The Unrealized Promise of LLM-games

When ChatGPT burst onto the scene in late 2022, game executives and AI enthusiasts imagined that LLMs would reshape games almost overnight. Two and a half years later, no breakout LLM-driven hit has appeared.

Here is my take after 2 years working on AuraVale, an agentic Life Sim game.

Defining the problem

To get started, we need to define games and compare them to LLMs.

Most great games achieve this kind of surprise, and is a major reason why the medium of gaming has exploded in popularity over the last 50 years. If emergence is a critical byproduct of a game, can LLMs amplify it?

At first glance, LLMs seem perfect for amplifying emergence. They produce fluent text, improvise character dialogue, and can remix lore on demand.

But an LLM is still a next token predictor, not an all-purpose simulator with critical constraints.

State management: games track game state in precise data structures. An LLM returns tokens in natural language and can’t hold state themselves.
Difficult for designers to control: without guardrails, LLM can contradict earlier facts or say things that are not possible within the system.
Limited mechanical surface area: most games are only lightly conversational and aren’t made any better with “intelligent” NPC.

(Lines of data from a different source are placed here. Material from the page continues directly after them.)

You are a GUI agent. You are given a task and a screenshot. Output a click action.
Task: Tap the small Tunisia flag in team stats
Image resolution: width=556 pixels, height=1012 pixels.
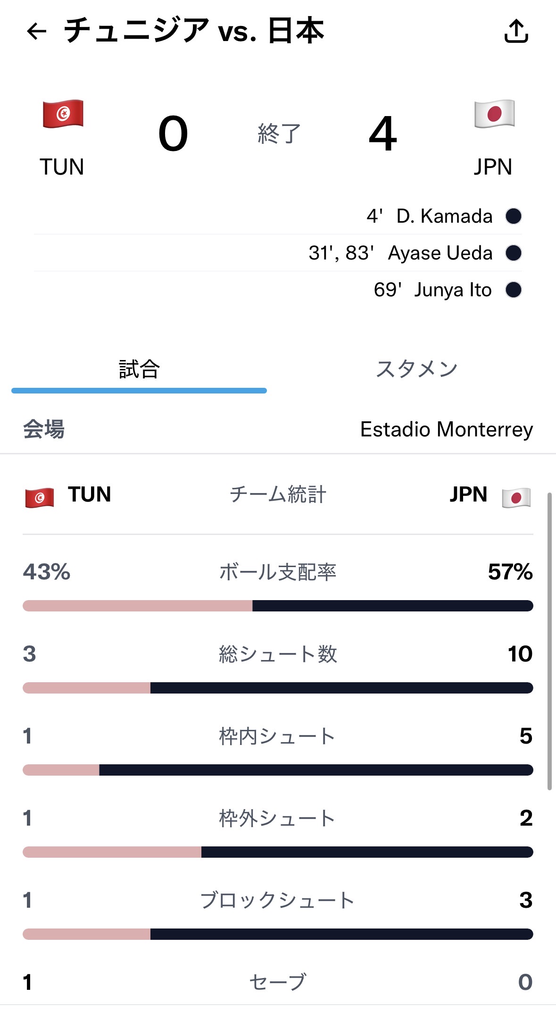[x=40, y=497]
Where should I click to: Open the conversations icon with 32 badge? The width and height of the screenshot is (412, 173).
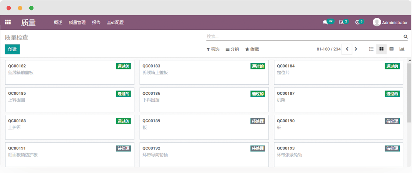(326, 22)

This last issue is critical because even if you solve the tech, LLMs won’t add meaningful player value in most genres, for example:

There was a mod for Fable where players could sit around a fire with an LLM-powered NPC and listen to it tell a story. While on-demand stories sounds revolutionary, players don’t play Fable to sit around a campfire listening to endless stories.
There have been multiple mods where you can talk to the blacksmith and negotiate a better price. Again, this sounds cool, but players play action RPG games because they want to battle epic monsters, not have long conversations with their blacksmith.

Unlocking new game design surface area

Constraints aside, LLMs have unlocked new game design surface area, specifically:

NPC that can role play and generate in-character dialog realtime based on game state.
Systems that can understand player dialog and react to it in a human-like way.
Nuanced and emotional AI agents with a common sense understanding of the world.

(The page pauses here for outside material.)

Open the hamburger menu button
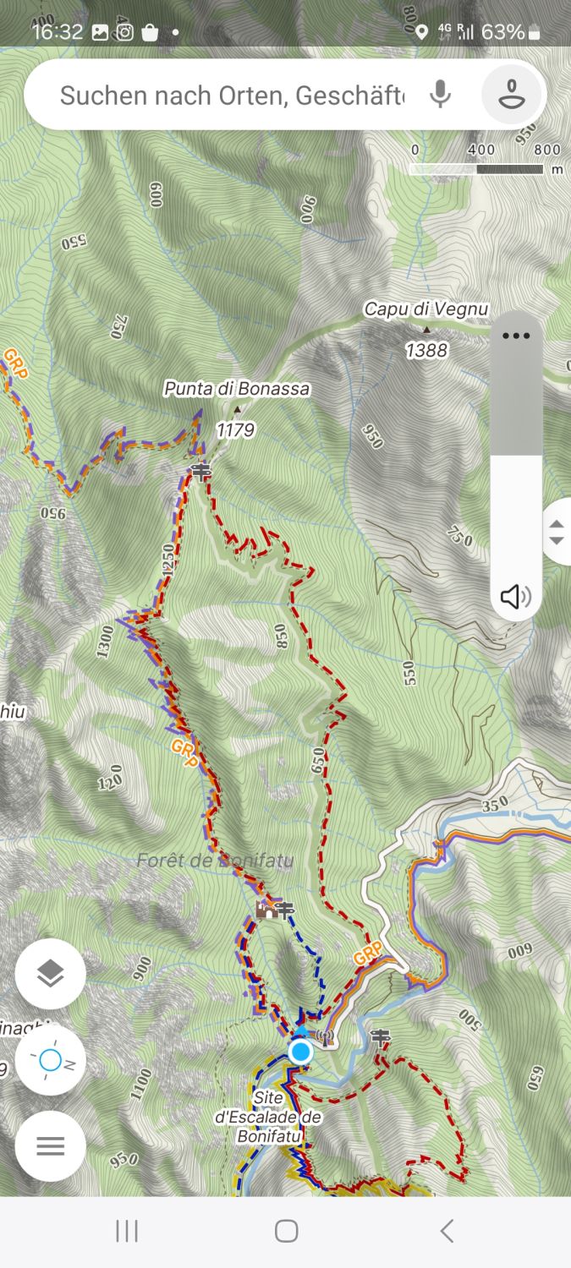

These strengths matter most in genres built on dialogue, relationships, and systemic simulation. Obvious genres that fit these criteria are:

Dating sims
Life simulation
RP games (popular on Roblox)
Social deduction games
Choose-your-own-adventure narrative games

Evaluating LLM-Native Game Concepts

For anyone exploring how to use LLM in games today, I would recommend focusing your research on the above genres of games, diving deep into audience expectations, researching systems design, and brainstorming novel mechanics unlocked by LLM.

Because the genre is so new, I would generate multiple ideas and then evaluate them on the below rubric.

#1: How deeply are LLM integrated into the game?
Is it part of the moment-to-moment gameplay, a step on the core loop, a narrative mechanic that fires periodically, or a side feature of the game?

#2: How aligned is this feature with audience expectations?
Do players of this game actually want LLM generated content with their game experience? When you talk to them or read Reddit posts in their communities, how open are they to LLM-based features?

You need to deeply understand the player expectations for this genre.

Now that we have established the new game design surface area that LLMs unlock (dialog generation, role playing, understanding human dialog & emotions) and have settled on a few genres that would be improved with these new abilities, let’s dive into how I would build a mobile-first live service game using LLM.

Step 1: Broad Research and LLM features brainstorm
I would start by playing the top titles on mobile/Steam and write mini-reports that include gameplay screenshots, the core loop, and LLM-native feature ideas.

Step 2: Genre Deep-dive & LLM features evaluation
As the team hones in on a genre, we’d want to double down and research all of the games in that genre (the good and the bad) to get a deep understanding of player expectations and motivations.

From there we’d evaluate potential LLM-enabled feature on:

Depth of impact to the core loop.
Alignment with audience expectations.

Before writing any code, we’d want to have a handful of design ideas where LLM are tightly coupled with the core game loop and meaningfully aligned with what players want from this genre of game.

Step 3: Prototyping
The team would then build out multiple prototypes to compare and contrast internally. I’d prioritize the following questions:

Is this game actually fun?
What new design possibilities have we unlocked?
We we believe LLMs will make this game more fun, engaging, deep, or monetizable than the current best-in-class titles?

Step 4: Demos & Playtesting
Pre-production ends when we have a playable demo that feels new and exceeds player expectations for the genre.

The prototyping and demo phase would take ~50% longer than for traditional games, as there are more design questions and less tooling available.

Where gaming is going

We are currently in the early days of the AI age of gaming, where designers are still naively exploring the design space unlocked by LLM.

Going forwards, designers need to understand what LLM are good at, identify genres where players value that, and run a process to iterate and unlock new ways to play using LLM.

The teams that understand the tech, their audience, and get the most iterations in are going to build the next hit in gaming.

That said, I am much less confident than I was back in 2023, as we are three years in and have yet to see a single big game in the market yet.